For the past year and a half, members of the Seattle chapter of the small but notorious national gang called FSU (Friends Stand United) have been a source of frustration for Seattle’s hardcore music community. The Stranger first reported on the issue in January [“The Show Must Go On,” Jan 5], when members of FSU showed up at an all-ages show and threatened the band Dangers (a hardcore act from California) with violence if they played a song that disparaged FSU’s reputation for threatening people and fighting at shows. Intimidated, the band and the promoter decided to cancel the concert.

But shortly after the incident, the music community started to fight back. Three members of FSU were fired from their security jobs at El Corazón after club owners received numerous complaints from both parents and patrons. A number of people involved in the local hardcore community also started brainstorming ideas of how to handle the situation, with suggestions ranging from a public forum to a complete FSU boycott.

Before any further action was taken, however, the situation escalated: Last Saturday night a number of men involved with FSU were arrested outside the all-ages SoDo rock club Studio Seven. According to the police report, a sergeant patrolling the area observed a group of men, some wearing FSU jackets, gathered in the street outside the venue. The cops, aware of FSU’s violent reputation, decided to investigate the scene and approached the group.

“In recent months, there have been at least three incidents involving FSU members violently assaulting strangers for no apparent reason,” the officer stated in the report. “In addition, there have been complaints received from the manager of Studio Seven in the past concerning the violent behavior of the FSU group, including assaults to other patrons inside the club.”

When an officer saw someone drop a set of brass knuckles (which are illegal), the police searched 24 men and ultimately arrested four—Mike Torres, Zachary Collins, Steven Fox, and Jake Vore. Three of them, Torres, Collins, and Vore, are known throughout the community as FSU members. Torres was one of the men fired from El Corazón for his involvement in FSU, and Vore is said to be one of the original members of FSU Seattle.

Torres, Collins, and Fox were arrested and charged for possession of weapons, including fixed-blade and spring-loaded knives and brass knuckles. Vore, who is named in the report as a previously convicted felon and prohibited from possessing a firearm, was arrested for not only carrying a 9mm handgun, but also for possessing 28 grams of cocaine with the intent to distribute. All the men except Vore, who according to the Prosecutor’s Office is being held on a $30,000 bail, have been released.

At press time, the Municipal Court had not returned our phone calls when following up on Torres’s, Collins’s, and Fox’s charges. 

Another man at the scene, who was not booked, was reported to be wearing a bulletproof vest (which is legal) and carrying a can of law-enforcement-issue pepper spray.

Attempts to contact the men who were arrested were unsuccessful, except for Torres, who declined to comment on why they were outside the club (which they were banned from last year due to a previous incident involving FSU violence outside the club) or why they were carrying weapons.

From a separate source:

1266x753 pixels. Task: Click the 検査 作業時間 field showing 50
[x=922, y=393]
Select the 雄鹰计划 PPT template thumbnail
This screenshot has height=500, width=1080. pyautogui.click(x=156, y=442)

Some speculate, though, that FSU showed up because the band that played that night, the New York oi-punk band the Templars, has a following in the skinhead community. This makes sense: FSU did start in the ’80s as a group of people who fought racist skinheads at East Coast hardcore shows, trying to eradicate Nazis from the scene. But FSU’s current insular message of fraternity and demand for respect is far removed from their anti-racist beginnings. In recent months, they’ve threatened and assaulted a number of members of the hardcore scene, including band members, show promoters, and music fans.